The US National Institutes of Health (NIH) has become the first patent holder to join the Medicines Patent Pool, set up by UNITAID, an international health financing system created by Brazil, Chile, France, Norway and the United Kingdom in 2006 with the aim of finding a route for expensive drugs to reach the poor.

"This contribution is an acknowledgment of support for the patent pool," said Mark Rohrbaugh, head of the NIH Office of Technology Transfer.

Global health was highlighted by Francis Collins, the new director of the NIH appointed last year, as one of five ‘themes’ that would be given priority by his office.

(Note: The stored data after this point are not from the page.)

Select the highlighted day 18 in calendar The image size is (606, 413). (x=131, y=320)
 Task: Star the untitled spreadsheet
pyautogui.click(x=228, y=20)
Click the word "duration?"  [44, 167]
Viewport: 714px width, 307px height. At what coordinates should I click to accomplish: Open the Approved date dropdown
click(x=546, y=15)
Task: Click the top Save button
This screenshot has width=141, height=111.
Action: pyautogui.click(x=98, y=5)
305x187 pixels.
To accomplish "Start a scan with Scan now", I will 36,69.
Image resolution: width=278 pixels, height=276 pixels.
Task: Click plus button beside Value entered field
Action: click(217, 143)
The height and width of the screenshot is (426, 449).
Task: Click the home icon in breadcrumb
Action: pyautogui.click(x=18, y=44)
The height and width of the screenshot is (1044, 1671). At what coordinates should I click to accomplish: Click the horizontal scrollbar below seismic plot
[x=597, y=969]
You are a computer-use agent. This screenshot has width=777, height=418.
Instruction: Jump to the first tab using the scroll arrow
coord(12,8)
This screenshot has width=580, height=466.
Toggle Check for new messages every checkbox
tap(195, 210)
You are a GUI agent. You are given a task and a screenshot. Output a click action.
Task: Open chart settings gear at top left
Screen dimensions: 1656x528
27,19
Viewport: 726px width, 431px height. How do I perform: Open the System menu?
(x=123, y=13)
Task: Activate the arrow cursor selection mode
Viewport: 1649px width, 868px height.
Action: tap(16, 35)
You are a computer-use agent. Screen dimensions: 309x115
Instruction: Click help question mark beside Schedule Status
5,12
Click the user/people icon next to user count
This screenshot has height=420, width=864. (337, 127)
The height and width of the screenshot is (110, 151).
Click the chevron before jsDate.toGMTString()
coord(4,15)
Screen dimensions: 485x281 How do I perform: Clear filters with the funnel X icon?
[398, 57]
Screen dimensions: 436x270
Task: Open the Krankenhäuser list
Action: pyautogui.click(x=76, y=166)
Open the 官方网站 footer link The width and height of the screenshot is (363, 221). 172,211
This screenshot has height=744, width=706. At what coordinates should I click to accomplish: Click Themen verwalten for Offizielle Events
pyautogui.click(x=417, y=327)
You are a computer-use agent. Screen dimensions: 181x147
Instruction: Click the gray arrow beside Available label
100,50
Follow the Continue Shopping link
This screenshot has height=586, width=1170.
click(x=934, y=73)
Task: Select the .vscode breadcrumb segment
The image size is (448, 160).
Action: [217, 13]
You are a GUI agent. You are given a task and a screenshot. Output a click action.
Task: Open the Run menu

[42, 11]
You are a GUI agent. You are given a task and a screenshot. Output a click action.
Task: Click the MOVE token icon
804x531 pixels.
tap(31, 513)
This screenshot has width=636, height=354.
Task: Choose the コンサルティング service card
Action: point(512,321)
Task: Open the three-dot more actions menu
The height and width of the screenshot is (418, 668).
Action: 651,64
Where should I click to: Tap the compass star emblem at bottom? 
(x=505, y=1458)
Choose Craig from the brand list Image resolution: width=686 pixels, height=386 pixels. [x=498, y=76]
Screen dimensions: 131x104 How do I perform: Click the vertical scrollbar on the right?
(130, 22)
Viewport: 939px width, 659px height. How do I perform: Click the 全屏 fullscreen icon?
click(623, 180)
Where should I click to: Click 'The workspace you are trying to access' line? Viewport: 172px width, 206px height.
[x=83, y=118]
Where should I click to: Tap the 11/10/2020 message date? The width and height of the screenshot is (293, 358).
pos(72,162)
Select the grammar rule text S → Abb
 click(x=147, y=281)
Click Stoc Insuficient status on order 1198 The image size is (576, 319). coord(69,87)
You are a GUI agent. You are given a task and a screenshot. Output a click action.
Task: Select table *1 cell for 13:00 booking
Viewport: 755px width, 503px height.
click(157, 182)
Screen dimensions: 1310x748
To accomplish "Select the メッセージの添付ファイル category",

Earlier this month the NIH announced a series of medical education and research grants worth US$130 million in total to universities and health institutes in Sub-Saharan Africa.

But critics say that although this move sends a clear signal of support from the US government for open access to patents for life-saving drugs, the gesture will remain merely symbolic unless the pharmaceutical industry follows suit.

Ellen ‘t Hoen, head of the patent pool, told SciDev.Net: "It isn’t just a licence from one of the most important investors in the development of HIV drugs, but it also comes with a very strong commitment from the US government to the Medicines Patent Pool."

But it will make "very little" difference in the short run, she said, because, to make the drug it relates to — darunavir — patents are also required from the pharmaceutical firm Tibotec.

In addition, HIV/AIDS requires a minimum of three drugs to be treated successfully and no single company holds intellectual property (IP) on any recommended HIV treatments.

"We have contacted all companies that hold relevant IP for HIV drugs and some of that looks very promising," she said. "We hope to have results within a year."

Katy Athersuch, medical innovation and access policy advisor for the humanitarian organisation Médecins Sans Frontières Campaign for Access to Essential Medicines, said: "We are really excited by the NIH licence, mainly because it sends a strong political backing for the initiative and throws the challenge at the companies to really get on board and make this voluntary system work."

Brook Baker, spokesperson for the Health Global Access Project, a US-based nongovernmental organisation that campaigns for affordable global access to HIV/AIDS treatment, said that patent pools are not a perfect solution for the problem of inequitable drug access and that fundamental changes in the current system are needed to make it more efficient and equitable so the poor can have access to essential drugs as well.

"I think the current system is evidently broken, but it’s a long political [battle] to prove that to the decisions makers."

NIH joined the patent pool last month (30 September).